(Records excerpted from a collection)
--- START ---
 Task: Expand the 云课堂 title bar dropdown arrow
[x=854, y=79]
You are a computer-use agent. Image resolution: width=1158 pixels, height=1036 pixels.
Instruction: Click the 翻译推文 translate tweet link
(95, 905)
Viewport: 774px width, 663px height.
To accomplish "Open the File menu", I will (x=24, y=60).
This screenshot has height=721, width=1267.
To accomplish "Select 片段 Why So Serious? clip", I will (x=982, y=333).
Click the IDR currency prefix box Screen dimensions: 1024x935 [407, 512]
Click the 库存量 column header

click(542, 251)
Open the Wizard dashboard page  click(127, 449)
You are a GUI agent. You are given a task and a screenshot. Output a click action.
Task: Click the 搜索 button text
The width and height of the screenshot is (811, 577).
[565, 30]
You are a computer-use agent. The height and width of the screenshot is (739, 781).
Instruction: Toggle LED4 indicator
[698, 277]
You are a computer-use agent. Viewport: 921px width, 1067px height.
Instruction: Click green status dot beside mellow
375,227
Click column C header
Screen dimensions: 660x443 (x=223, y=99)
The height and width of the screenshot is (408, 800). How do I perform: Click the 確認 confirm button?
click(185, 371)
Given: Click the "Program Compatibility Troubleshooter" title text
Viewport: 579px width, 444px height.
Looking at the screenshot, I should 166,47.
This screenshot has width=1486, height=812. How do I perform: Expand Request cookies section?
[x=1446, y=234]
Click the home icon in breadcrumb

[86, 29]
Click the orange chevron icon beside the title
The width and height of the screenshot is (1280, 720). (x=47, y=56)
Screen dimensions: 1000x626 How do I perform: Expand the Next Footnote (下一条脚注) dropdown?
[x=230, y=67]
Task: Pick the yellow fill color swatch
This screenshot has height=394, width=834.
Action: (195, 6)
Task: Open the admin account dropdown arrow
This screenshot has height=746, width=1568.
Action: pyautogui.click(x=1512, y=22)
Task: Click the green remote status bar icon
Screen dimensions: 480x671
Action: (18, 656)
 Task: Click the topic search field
--- END ---
GOAL OF THE EXERCISE: All that is required is the number of lines in the data above that contain the word "accomplish".

ANSWER TO THE PROBLEM: 2